The relationship between PDFs and the web has always been a difficult one but also one that is closely interwoven.

The Worldbank is an example of an organisation that on one hand has embraced the web but on the other hand publishes 1000s of PDFs on its website. Even the new GOV.UK site has a considerable amount of PDF content lacking a web native equivalent.

At the ONS the majority of our downloads are PDF. More than Excel or CSV. This is remarkable given the nature of the majority of our outputs. Clearly many of our users rely on that format and the recent research backs that up. What we haven’t gotten to the bottom of,  is why they use it.

It would be unusual for anyone to have a specific attachment (!) to a specific format. It seems more likely that currently the limitations of our website do not serve some specific user needs and those needs are better fulfilled by the PDF. Even given its other problems.

The reality is that PDF is not a great fit for the web and an even worse one for anyone interested in doing anything with data.

In the Guardian Nathanial Manning, a fellow for the White House’s open data project, said the following which is as recognisable for statistical bulletins etc as development reports;

“The status quo in development reporting practices is built on the foundation of the PDF report. This is understandable. There are often numerous different documents used to make a single project report, including excel models, GIS shapefiles, and Photoshop charts. The ease of taking screenshots and putting it all into a PDF report, and sending it along via email is completely understandable.
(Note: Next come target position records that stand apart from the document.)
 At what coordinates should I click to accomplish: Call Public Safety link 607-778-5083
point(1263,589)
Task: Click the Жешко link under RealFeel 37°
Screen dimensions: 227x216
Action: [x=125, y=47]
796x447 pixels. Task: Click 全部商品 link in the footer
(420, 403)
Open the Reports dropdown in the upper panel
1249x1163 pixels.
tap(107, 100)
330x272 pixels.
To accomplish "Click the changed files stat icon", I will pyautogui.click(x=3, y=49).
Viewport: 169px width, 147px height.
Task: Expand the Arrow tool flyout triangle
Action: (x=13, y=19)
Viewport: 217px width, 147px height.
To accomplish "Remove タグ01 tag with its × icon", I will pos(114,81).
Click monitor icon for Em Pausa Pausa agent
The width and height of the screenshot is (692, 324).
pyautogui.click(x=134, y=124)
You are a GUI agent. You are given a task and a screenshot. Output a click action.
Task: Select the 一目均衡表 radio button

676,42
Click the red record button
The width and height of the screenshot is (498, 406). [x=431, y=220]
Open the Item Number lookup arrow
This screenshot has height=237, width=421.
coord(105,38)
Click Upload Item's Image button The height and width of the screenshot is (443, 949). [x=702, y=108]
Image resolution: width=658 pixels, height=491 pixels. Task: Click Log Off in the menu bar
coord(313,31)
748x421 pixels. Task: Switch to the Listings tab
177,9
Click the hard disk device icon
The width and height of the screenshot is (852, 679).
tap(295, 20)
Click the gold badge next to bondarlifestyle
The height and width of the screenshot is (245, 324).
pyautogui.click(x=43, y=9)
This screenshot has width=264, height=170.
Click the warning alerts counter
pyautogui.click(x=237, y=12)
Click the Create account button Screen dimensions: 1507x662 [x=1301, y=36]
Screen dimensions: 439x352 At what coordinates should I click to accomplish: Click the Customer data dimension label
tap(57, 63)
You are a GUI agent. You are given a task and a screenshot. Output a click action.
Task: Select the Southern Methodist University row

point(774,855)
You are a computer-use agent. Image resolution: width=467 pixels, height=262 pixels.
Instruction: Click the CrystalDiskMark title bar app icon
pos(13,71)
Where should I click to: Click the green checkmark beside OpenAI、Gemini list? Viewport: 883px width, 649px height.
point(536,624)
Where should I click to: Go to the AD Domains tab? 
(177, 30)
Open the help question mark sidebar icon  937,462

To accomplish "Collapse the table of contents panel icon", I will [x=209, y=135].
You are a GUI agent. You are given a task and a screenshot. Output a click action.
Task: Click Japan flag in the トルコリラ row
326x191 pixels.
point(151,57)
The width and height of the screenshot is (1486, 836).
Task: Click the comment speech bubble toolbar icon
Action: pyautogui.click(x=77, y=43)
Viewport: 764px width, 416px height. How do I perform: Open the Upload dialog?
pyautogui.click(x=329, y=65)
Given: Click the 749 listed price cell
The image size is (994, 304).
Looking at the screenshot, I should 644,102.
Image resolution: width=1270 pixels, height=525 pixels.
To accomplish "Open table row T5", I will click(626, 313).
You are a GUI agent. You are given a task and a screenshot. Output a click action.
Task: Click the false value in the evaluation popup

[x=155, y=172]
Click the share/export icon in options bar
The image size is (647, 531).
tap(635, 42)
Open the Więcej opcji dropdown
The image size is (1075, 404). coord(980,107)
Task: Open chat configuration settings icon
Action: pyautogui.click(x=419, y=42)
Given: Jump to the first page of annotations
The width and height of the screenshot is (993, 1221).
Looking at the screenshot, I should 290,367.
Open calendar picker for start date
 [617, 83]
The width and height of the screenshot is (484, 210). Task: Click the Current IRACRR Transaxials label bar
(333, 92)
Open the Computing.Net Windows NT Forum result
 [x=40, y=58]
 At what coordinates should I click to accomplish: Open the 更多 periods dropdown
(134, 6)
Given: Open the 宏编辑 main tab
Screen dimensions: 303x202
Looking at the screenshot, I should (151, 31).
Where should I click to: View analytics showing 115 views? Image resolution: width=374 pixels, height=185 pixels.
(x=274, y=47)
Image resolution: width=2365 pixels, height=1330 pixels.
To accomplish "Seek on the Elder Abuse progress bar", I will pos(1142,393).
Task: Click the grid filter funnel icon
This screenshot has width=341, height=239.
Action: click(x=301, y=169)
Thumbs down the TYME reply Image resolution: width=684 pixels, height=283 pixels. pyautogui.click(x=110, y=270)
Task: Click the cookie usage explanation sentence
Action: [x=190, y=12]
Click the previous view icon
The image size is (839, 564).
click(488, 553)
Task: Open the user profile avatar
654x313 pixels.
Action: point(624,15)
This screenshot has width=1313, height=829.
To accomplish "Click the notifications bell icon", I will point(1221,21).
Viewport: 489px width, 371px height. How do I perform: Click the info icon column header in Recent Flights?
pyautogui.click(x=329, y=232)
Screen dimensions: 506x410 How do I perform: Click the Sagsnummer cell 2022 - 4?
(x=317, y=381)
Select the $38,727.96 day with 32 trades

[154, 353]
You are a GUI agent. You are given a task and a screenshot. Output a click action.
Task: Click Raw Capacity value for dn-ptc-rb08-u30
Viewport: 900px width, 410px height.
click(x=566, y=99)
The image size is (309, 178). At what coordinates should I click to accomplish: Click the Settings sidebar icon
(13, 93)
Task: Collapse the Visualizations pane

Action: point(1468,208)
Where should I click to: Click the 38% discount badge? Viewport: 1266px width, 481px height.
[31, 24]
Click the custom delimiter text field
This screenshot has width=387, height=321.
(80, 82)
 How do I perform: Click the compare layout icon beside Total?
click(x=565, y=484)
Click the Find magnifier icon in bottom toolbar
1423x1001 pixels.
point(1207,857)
But this is like funding James Cameron to make Avatar, and then releasing it in a black and white flipbook. We are missing all the good stuff. This has to change.”

PDFs are difficult to search, often have serious accessibility problems (they shouldn’t in this day and age but..), they often end up with a mix of web like features within them (i.e. including hyperlinks that clearly are useless once offline or printed) and make reusing any data within them incredibly difficult thus alienating whole tranches of influential users (in particular the growing tide of data journalists.)

There is also a particularly salient problem. Once a PDF is downloaded you have no way of knowing how, when or even if it is ever actually looked at. I don’t know about you but I have all sorts of documents printed out gathering dust on my desk, pushed to my Kindle never to be opened or emailed to myself never to be opened. Without a better idea of how or why these PDFs are used it is difficult to know what is missing on the web native side of things.

I am not an anti-PDF zealot. I believe for quite some time yet there will be an audience for outputs in this format but I firmly believe that they should become a secondary option for a specific use case and that the primary source should be web native (essentially HTML) and properly searchable, reusable and machine readable. This is being ‘of the web not just on the web’.

The initial research we have been undertaking with the Open Data Institute [ODI] has been very much about trying to build an ‘open statistics platform’ that achieves this. It doesn’t seek to do away with PDFs — rather it seeks to make ONS data and analysis available in such a (re)usable way that the demand for the PDFs disappears apart from in very specific cases. This research is underpinning our thinking for the future of the ONS website and hopefully will meet our users needs and expectations. Time will tell and for the moment we still have plenty of PDFs to keep everyone happy!